1) Those tasked with disseminating information about local nature & natural history in 2025 - nature center staff, interpretive naturalists, and especially social media content creators - are very often poorly informed on their topics (especially herps). Their keen ability to engage with the public belies a lack of accurate knowledge or experience. Why is this a problem? Because the public is largely ignorant of these kinds of things. And when they visit a nature center, or subscribe to a conservation organization's social media account, they trust that whatever they are being told is factual.
In fact, those qualified to educate others are the people who work in dusty museum basements. The ones that obsess over their work. The ones that are passionate. Alas, these people are not suited for educating in today's rapid-fire world of interpretive Instagram posts backed by hip hop music.2) The abundance of spent mylar balloons littering the woods is a major distraction to actual serious environmental issues such as stream bank erosion and invasive species.

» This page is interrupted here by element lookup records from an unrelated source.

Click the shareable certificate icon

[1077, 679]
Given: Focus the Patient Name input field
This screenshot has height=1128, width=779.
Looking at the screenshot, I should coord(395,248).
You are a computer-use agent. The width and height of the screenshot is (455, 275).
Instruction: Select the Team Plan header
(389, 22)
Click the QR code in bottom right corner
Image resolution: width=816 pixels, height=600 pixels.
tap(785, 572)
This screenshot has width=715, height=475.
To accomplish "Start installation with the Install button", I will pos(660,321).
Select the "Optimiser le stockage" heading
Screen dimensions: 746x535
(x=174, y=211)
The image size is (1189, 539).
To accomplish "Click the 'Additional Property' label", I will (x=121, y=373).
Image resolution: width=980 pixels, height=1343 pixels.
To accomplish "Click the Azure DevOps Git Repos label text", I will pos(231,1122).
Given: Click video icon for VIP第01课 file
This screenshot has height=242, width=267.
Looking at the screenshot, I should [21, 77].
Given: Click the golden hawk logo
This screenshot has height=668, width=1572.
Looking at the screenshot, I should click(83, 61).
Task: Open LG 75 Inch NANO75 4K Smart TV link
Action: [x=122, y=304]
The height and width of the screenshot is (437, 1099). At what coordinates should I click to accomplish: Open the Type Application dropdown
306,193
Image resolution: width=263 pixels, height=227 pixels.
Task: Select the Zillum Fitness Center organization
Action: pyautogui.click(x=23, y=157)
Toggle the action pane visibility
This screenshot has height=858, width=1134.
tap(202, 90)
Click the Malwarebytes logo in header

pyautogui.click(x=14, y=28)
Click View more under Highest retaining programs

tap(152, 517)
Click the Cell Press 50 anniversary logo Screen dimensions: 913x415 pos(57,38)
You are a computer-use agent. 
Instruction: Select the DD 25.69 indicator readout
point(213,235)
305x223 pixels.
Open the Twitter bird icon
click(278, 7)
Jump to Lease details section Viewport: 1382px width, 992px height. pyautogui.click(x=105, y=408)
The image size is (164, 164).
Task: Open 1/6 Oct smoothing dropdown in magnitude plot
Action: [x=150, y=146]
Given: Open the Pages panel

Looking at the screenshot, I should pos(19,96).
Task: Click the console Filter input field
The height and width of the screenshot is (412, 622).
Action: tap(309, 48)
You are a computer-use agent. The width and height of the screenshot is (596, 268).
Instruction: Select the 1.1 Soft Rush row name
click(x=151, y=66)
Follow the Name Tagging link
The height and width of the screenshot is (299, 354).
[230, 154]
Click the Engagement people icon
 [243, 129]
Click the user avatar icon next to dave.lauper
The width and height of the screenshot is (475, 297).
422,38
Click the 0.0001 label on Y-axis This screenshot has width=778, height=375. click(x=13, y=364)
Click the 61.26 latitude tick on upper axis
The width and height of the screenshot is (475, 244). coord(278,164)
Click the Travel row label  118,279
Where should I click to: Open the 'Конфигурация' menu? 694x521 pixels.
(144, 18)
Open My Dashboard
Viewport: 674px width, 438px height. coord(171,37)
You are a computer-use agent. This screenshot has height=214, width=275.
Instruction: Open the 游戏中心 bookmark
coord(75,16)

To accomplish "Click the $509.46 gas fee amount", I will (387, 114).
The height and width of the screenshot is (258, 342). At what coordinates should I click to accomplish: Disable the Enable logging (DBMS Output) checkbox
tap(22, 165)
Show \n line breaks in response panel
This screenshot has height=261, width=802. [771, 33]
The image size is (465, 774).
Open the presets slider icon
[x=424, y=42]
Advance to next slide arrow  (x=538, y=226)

Americans have been raised to adulthood not knowing what a healthy woodland looks like, or what a healthy river looks like. We see a forest preserve full of plants and a stream running through it and nod in approval. In reality, our rivers take on far too much runoff and sedimentation devastates biodiversity.
Our woodlands have been infested with nonnative honeysuckle and buckthorn for over a century. Our marshes have been infested with Phragmites, reed canary grass, and many more for decades. We have some historical context of what constitutes a healthy ecosystem but most are ignorant about it.
Of course, if you were to ask me what the biggest contributor to environmental collapse is, it's consumerism. But that's not a novel viewpoint. Just an inconvenient one.
3) Herpetology podcasts - most of them are awful. I spend a fair deal of time in my car and I often enjoy listening to podcasts. There are a handful of good herp-themed podcasts out there (Snake Talk, So Much Pingle, Colubrid & Colubrid Radio), but most are insufferable.
Here's some ideas for improvement: Learn to edit out long, drawn out periods of silence and bouts of connection issues. Introduce your guests or allow them to introduce themselves. Not everyone is in your circle...and by the way, the whole idea of podcasters interviewing podcasters over and over and over is annoying and imparts a cliquey vibe. Certainly there are more people out there into this stuff? Finally, if you expect subscriptions and sponsors, sound enthusiastic. Some of these long-time hosts sound straight-up burnt out. Take a break and come back in a month or a year or never.
4) Not everyone needs to convert their entire lawns to vegetable gardens or tallgrass prairies. Don't guilt-trip others for having turf grass, especially if you also have turf grass. There are a LOT of hypocrites out there with nothing else better to do with their time.
5) Domestic cats belong indoors. Period. Yes, they kill a substantial amount of wildlife. No, they are not a one-to-one replacement for predators we've eradicated. If you are fine with cats exposed to predation, disease, vehicles, and harsh elements, you are objectively careless.
6) The politicization of conservation will be the downfall of conservation just as the politicization of nearly anything solves nothing.
7) Americans are very tribalistic. We want validation from others in our groups (even when we are wrong) and will go to great lengths for it, often looking very stupid in the process.
8) If you purchase a product solely because the packaging sports some sort of little green leaf logo indicating "environmental friendliness", you are most likely misled. The little green leaf means nothing. Maybe it used to, but once marketing firms found that the green leaf bolsters sales from the crunchy sector, companies began applying it to anything and everything. Yesterday, I saw a package of balloons with the logo. We fall for that stuff a lot.